Battle over stipends in public works programme

| Thembela Ntongana
From left to right, Bambanani safety marshals at Mfuleni High: Nokhanyo Mote, Siphiwe Mfube and Jacobs Swartz. Photo by Masixole Feni.

Bambanani is an organisation that provides community safety. It operates as a public works programme under the auspices of the Department of Community and Safety. But some of their employees —or volunteers, depending on your perspective— are frustrated with the stipends they receive.

Bambanani’s school safety marshals who work in most of Khayelitsha, Nyanga and Gugulethu’s gang-ridden schools, handed over a memorandum on 26 September to the MEC of Community and Safety.
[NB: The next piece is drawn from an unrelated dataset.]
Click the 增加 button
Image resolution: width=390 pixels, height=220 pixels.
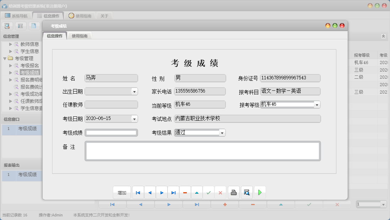tap(122, 193)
In the memorandum the workers demanded an increase from R70 to R250 a day, medical aid benefits and maternity leave.

Luyanda Krweqe is an organiser at Bambanani. He has been working for the organisation for almost ten years. He says they are unhappy with their working conditions.
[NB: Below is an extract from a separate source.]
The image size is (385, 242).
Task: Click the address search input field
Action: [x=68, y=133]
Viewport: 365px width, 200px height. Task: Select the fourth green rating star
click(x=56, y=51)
“We earn R70 a day and get R700 to R1,050 a month because we work 10 to 15 days a month. We have people that have been working here for over ten years and they are still treated as volunteers. We want to be permanent.”

“Last year after we had two protests they increased our wages by just R4,” said Krweqe.
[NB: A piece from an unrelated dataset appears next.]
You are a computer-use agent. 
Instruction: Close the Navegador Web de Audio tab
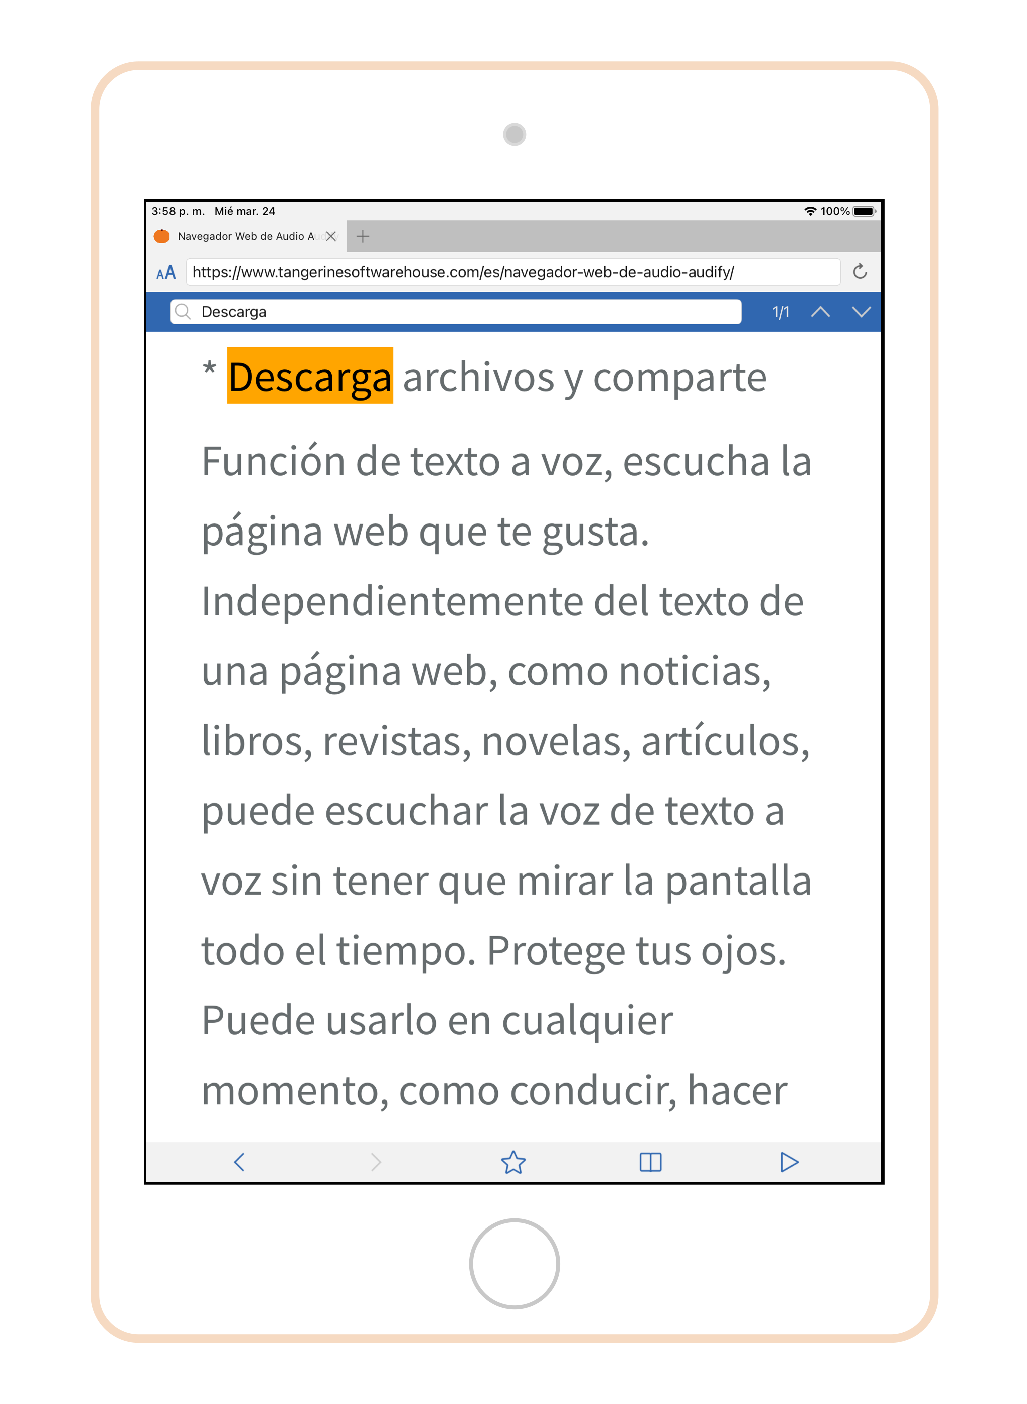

Workers have also complained of wages not being paid on time, claiming that they sometimes went for two months without being paid and were not paid arrears.

“We work under dangerous circumstances. We are at risk of getting stabbed. We confiscate knives every day in these schools. But at the end of the month we have nothing to show for it. If I were to get stabbed, who would pay my medical bills?” said Krweqe.

“We do this job because we want to make the schools safe for our children. We dodge knives here but we have nothing to show for it. I left my child after three days just for R1,000 a month,” says Mboneli.

Up until 2006, there was no stipend. People who worked for Bambanani were strictly volunteers. Yandisa Mboneli says she joined Bambanani as a volunteer before the stipend was introduced. “Last year I was pregnant and I worked till the day I had labour pains and had to go give birth. I only stayed home for three days. Then they called me saying if I don’t come to work I will get fired.”

The protesters gave the department seven days from 26 September to reply to their memorandum. However they have not yet received a response.

Spokesperson for the Minister of Community and Safety, Ewald Botha, says the school safety marshals fell under the School Safety Project. This was implemented under the national government’s Expanded Public Works Programme (EPWP) which did not guarantee permanent employment.

Botha says, “The Department is in the process of forming partnerships with school governing bodies to transfer the local management of the school safety marshals.

“The Department of Community Safety is paying the School Safety Marshals using the Provincial Incentive Grant from Treasury allocated for EPWP projects and is not in the position to increase the stipend as the main focus is training and provision of resources,” said Botha.